Finalmente, Google ha aperto al pubblico la nuova versione di Maps che era stata presentata a I/O: l’interfaccia è spettacolare, come descritto da Silvio Gulizia all’indomani dell’annuncio, ma non tutto è positivo. L’integrazione delle mappe sui siti web, ad esempio, è stata rimossa. Non significa che i designer non possano più effettuare un embedding delle mappe, però dovranno ricorrere alle Application Programming Interface (API) di Maps e molti potrebbero avere dei problemi. Il codice per l’integrazione “al volo” non esiste.

Se, finora, chiunque avrebbe potuto recuperare il codice da un comodo pulsante di condivisione… l’aggiornamento di Maps impone a tutti il ricorso alle API: ciò significa che bisogna registrarsi come sviluppatori, ottenere una chiave e autenticarsi. Non esiste più un iframe — da copiare e incollare nei sorgenti delle pagine web, per inserire un riquadro sui siti. È una contraddizione, rispetto a quando elogiavo le risorse per gli esercizi commerciali? Nient’affatto, perché obbliga i designer a conoscere davvero il proprio lavoro.
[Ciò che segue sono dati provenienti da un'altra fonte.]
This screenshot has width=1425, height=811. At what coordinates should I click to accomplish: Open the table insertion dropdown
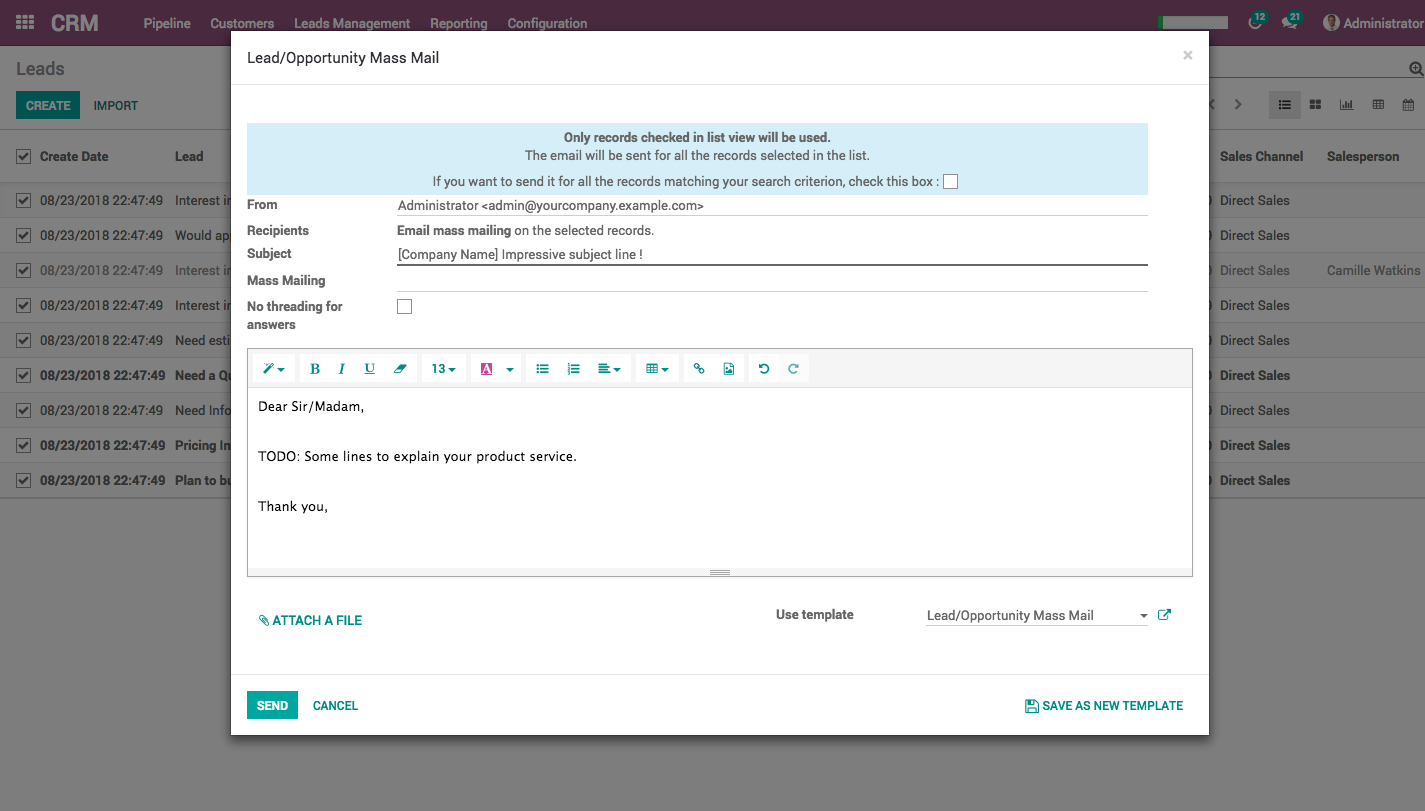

Dimenticate i portali che promettono di creare un sito in cinque minuti, perché non sarebbero più in grado d’integrare le mappe di Google. La strategia, ovviamente, è commerciale: le Maps API hanno un limite di 25.000 “chiamate” al giorno, a prescindere dalla query, dopodiché bisogna pagare. Non è un enorme problema per le piccole e medie imprese, ma costringe le grandi a investire ingenti capitali o a cercare altrove. Insomma, la qualità ha un prezzo e non mi riferisco soltanto alle mappe. Senza le API, la nuova app è inutile.